The AfD in Saxony-Anhalt is the second state association of the party to be categorized as an extremist group, following that of the neighboring Thuringia.
I know it’s easy to miss, only two thirds of the article are about this.
The agency said it had assessed numerous statements from functionaries and elected officials of the far-right party, as anti-Muslim, antisemitic, and racist before making the assessment.
The AfD’s Saxony-Anhalt branch has been under formal suspicion of far-right extremism since 2021.
BfV head Jochen Hollmann said his organization had gathered extensive information that showed the association’s values were incompatible with human dignity, democracy, and the rule of law.

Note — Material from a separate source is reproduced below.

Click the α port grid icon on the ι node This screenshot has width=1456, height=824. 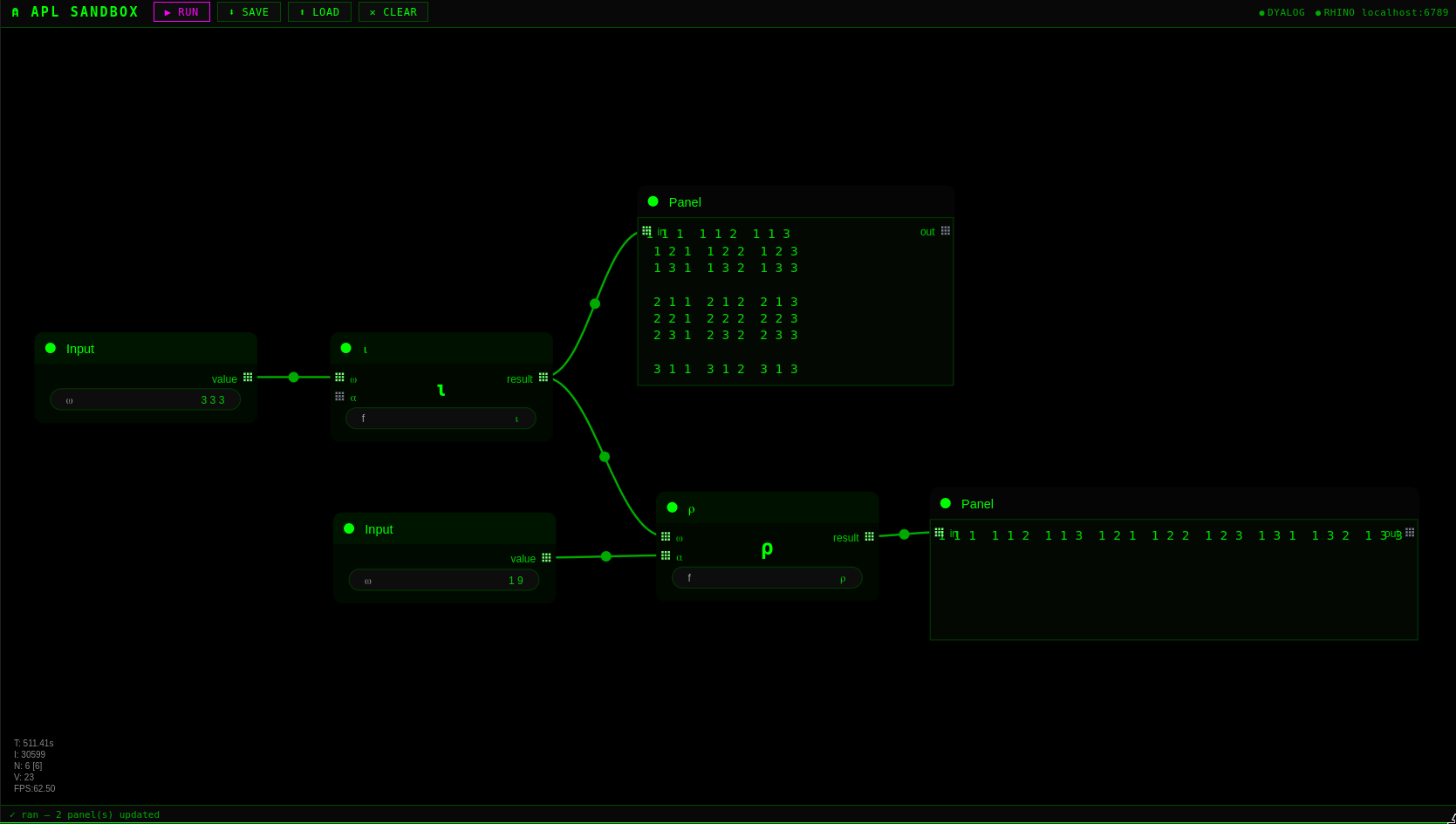[340, 396]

“The regional association not only continues to hold anti-constitutional positions that led to its classification as a suspected case, but has also become radicalized to such an extent since the coronavirus pandemic that systematic observation using intelligence service means is justified.”

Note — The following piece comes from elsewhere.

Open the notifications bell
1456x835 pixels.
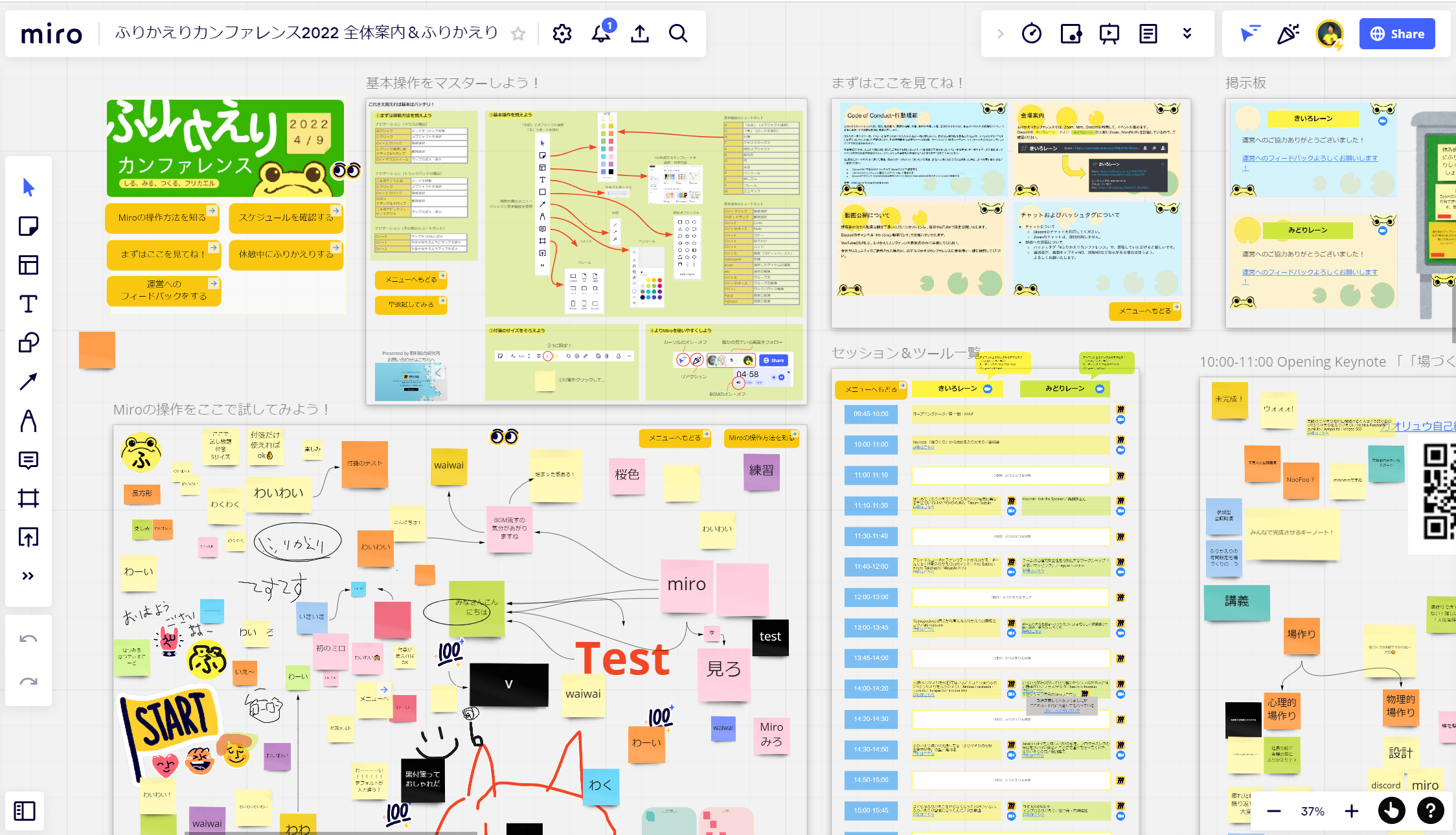pos(601,34)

The Saxony-Anhalt AfD aspires to create a “homogenous ethnocultural national population” and exclude others on the basis of race or religion, according to the BfV.
The party also aspires to, “do away with parliamentary democracy in its current form.”
Created in 2013, the AfD began as an anti-euro party in the midst of the euro crisis, before becoming a staunchly anti-immigrant outfit in the midst of the 2015 refugee crisis.
It also latched on to frustrations brought on by the coronavirus pandemic and has regularly stoked fear and spread conspiracy theories. Its leaders routinely make headlines using Nazi language, trafficking in antisemitic tropes, denying the Holocaust and trivializing Germany’s Nazi past.
I know it’s easy to miss, only two thirds of the article are about this.